What you have to do
Copy out the items below, swapping every "GUI agent" for "screen agent" and leaving everything else unchanged.
--
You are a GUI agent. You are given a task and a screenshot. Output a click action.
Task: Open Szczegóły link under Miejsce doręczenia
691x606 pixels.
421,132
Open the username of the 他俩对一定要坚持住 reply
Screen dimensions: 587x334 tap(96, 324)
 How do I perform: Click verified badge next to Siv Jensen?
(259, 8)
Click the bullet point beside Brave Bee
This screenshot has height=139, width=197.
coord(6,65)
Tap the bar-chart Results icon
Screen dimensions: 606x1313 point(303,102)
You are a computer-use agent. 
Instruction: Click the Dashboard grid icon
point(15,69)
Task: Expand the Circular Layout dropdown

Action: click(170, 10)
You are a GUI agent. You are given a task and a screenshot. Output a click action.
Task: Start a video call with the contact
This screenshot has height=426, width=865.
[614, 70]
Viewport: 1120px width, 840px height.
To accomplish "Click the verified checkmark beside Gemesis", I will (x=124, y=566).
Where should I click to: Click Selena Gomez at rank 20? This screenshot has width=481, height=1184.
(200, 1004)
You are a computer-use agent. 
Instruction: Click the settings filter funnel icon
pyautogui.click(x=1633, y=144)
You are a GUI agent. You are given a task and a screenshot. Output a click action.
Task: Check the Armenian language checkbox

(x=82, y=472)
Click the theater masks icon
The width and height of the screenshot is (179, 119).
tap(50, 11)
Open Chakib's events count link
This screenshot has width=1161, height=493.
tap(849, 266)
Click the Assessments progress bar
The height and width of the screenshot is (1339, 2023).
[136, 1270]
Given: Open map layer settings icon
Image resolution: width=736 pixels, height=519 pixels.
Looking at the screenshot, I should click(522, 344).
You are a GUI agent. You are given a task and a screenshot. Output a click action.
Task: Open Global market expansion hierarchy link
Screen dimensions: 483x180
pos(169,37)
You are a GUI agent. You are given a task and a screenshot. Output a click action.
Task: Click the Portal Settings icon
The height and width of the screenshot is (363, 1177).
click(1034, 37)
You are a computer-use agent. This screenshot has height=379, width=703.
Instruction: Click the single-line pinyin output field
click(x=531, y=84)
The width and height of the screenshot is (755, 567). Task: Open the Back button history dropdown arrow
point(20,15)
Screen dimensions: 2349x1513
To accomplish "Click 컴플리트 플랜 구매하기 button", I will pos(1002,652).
--
Response to this exercise
You are a screen agent. You are given a task and a screenshot. Output a click action.
Task: Open Szczegóły link under Miejsce doręczenia
691x606 pixels.
421,132
Open the username of the 他俩对一定要坚持住 reply
Screen dimensions: 587x334 tap(96, 324)
 How do I perform: Click verified badge next to Siv Jensen?
(259, 8)
Click the bullet point beside Brave Bee
This screenshot has height=139, width=197.
coord(6,65)
Tap the bar-chart Results icon
Screen dimensions: 606x1313 point(303,102)
You are a computer-use agent. 
Instruction: Click the Dashboard grid icon
point(15,69)
Task: Expand the Circular Layout dropdown

Action: click(170, 10)
You are a screen agent. You are given a task and a screenshot. Output a click action.
Task: Start a video call with the contact
This screenshot has height=426, width=865.
[614, 70]
Viewport: 1120px width, 840px height.
To accomplish "Click the verified checkmark beside Gemesis", I will (x=124, y=566).
Where should I click to: Click Selena Gomez at rank 20? This screenshot has width=481, height=1184.
(200, 1004)
You are a computer-use agent. 
Instruction: Click the settings filter funnel icon
pyautogui.click(x=1633, y=144)
You are a screen agent. You are given a task and a screenshot. Output a click action.
Task: Check the Armenian language checkbox

(x=82, y=472)
Click the theater masks icon
The width and height of the screenshot is (179, 119).
tap(50, 11)
Open Chakib's events count link
This screenshot has width=1161, height=493.
tap(849, 266)
Click the Assessments progress bar
The height and width of the screenshot is (1339, 2023).
[136, 1270]
Given: Open map layer settings icon
Image resolution: width=736 pixels, height=519 pixels.
Looking at the screenshot, I should click(522, 344).
You are a screen agent. You are given a task and a screenshot. Output a click action.
Task: Open Global market expansion hierarchy link
Screen dimensions: 483x180
pos(169,37)
You are a screen agent. You are given a task and a screenshot. Output a click action.
Task: Click the Portal Settings icon
The height and width of the screenshot is (363, 1177).
click(1034, 37)
You are a computer-use agent. This screenshot has height=379, width=703.
Instruction: Click the single-line pinyin output field
click(x=531, y=84)
The width and height of the screenshot is (755, 567). Task: Open the Back button history dropdown arrow
point(20,15)
Screen dimensions: 2349x1513
To accomplish "Click 컴플리트 플랜 구매하기 button", I will pos(1002,652).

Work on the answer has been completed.